Directions: Only the lines from the one with "Task: Click the Serbia flag beside Serbia U21" to the end of the data below should be given again, exactly as written.

(Saved entries)

»»

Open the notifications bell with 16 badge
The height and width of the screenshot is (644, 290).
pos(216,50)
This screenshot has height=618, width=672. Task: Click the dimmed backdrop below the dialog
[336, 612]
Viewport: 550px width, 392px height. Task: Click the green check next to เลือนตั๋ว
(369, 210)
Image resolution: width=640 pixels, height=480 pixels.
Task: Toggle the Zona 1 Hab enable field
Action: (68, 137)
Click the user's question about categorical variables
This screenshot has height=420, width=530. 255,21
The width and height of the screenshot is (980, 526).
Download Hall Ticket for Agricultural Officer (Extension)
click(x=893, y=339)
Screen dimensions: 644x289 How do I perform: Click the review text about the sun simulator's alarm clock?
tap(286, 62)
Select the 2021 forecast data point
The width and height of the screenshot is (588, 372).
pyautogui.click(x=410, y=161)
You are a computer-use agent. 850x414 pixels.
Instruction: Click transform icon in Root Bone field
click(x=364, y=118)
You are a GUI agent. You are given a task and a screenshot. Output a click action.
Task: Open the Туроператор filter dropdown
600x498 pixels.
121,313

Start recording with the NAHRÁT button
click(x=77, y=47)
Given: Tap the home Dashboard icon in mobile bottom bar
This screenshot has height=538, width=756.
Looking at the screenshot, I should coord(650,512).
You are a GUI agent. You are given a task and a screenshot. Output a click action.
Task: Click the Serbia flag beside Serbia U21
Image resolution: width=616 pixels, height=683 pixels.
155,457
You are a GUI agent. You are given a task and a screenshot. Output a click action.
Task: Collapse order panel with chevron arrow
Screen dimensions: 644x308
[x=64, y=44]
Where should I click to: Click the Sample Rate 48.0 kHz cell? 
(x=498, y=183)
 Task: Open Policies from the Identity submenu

««

Response:
Task: Click the Serbia flag beside Serbia U21
Image resolution: width=616 pixels, height=683 pixels.
155,457
You are a GUI agent. You are given a task and a screenshot. Output a click action.
Task: Collapse order panel with chevron arrow
Screen dimensions: 644x308
[x=64, y=44]
Where should I click to: Click the Sample Rate 48.0 kHz cell? 
(x=498, y=183)
 Task: Open Policies from the Identity submenu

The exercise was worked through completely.